_What to do_
In the biographical entry on B.A. Goodjohn below, what name does Tot give to her seizures?

_Article_
╭──

Goodjohn, B.A.
Goodjohn, B.A.
(Bunny Goodjohn)
PERSONAL:
Emigrated from England to the United States, 1999.
ADDRESSES:
Home—Forest, VA.
CAREER:
Writer, novelist, short-story writer, and poet.
WRITINGS:
Sticklebacks and Snow Globes, Permanent Press (Sag Harbor, NY), 2007.
Contributor to books and anthologies, including Workers, Unite!, Blue Cubicle Press, 2005.
Contributor to periodicals, including Texas Review, Cortland Review, E2K, Smokelong, Literary Pot Pourri, Flashquake, and Wind Magazine.
SIDELIGHTS:
B.A. Goodjohn is a writer, novelist, short-story writer, and poet. Emigrating from England, she came to the United States in 1999. She is a frequent contributor of fiction and poetry to a variety of anthologies and literary journals. A resident of Forest, Virginia, Goodjohn lives near the state's famed Blue Ridge Mountains, where she coexists with a group "of tomcats and a small flock of rescue hens," noted a biographer on the Scribe Publications Web site.
Goodjohn's debut novel, Sticklebacks and Snow Globes, is set in a lower-income housing complex in the working-class London neighborhood of Stanley Close. The author focuses on the lives of four families who live in close proximity in this neighborhood and, as she tells their stories, she also considers important issues of family, personal integrity, dealing with loss, and growing up. The novel's main protagonist is Tot Thompson, an eight-year-old girl who combines a sense of innocence with wiry determination as she navigates the inevitable course of maturation. Tot possesses a tendency to make telling observations about the people around her, and despite her age, she is closely involved in the lives of her sister, Dorothy; her friends, Keesal, Lily, and Stacey; and her mother.
Though perhaps wise beyond her years, Tot is afflicted with epilepsy, and she has to constantly be on her guard for the approach of a seizure, which she calls "Kit the Fit." A deep love for snow globes helps Tot remain grounded through her difficulties. For her part, Tot is fearful that her father, Donald, a trumpet player, will decamp from England to pursue his closely held fantasy of seeking his musical fame in New Orleans. To prevent his leaving, Tot makes a deal with God: if God can keep her father at home, she will catch seven stickleback fish from the local canal and will sacrifice them for seven consecutive Saturdays.

╰──

_Dataset content_
╭──

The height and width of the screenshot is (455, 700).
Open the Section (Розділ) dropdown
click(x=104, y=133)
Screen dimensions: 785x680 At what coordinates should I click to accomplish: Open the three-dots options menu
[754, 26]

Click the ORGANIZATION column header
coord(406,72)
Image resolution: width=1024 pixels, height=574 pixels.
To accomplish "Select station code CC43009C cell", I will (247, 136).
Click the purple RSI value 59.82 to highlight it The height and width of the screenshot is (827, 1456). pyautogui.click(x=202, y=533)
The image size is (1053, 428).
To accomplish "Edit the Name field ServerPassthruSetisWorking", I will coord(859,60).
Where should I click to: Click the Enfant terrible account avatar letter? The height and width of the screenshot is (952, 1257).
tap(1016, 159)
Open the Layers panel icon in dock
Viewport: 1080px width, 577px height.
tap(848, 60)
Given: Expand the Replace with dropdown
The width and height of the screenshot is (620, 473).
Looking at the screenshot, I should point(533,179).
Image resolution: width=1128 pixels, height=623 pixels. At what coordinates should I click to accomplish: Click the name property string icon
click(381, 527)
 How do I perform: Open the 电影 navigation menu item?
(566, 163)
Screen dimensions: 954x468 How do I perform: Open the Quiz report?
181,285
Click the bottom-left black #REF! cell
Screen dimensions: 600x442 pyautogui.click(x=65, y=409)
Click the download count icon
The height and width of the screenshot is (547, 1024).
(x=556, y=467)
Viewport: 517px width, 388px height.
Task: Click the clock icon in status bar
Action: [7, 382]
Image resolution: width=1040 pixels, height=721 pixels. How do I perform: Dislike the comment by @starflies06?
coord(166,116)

╰──

_Solution for this exercise_
"Kit the Fit"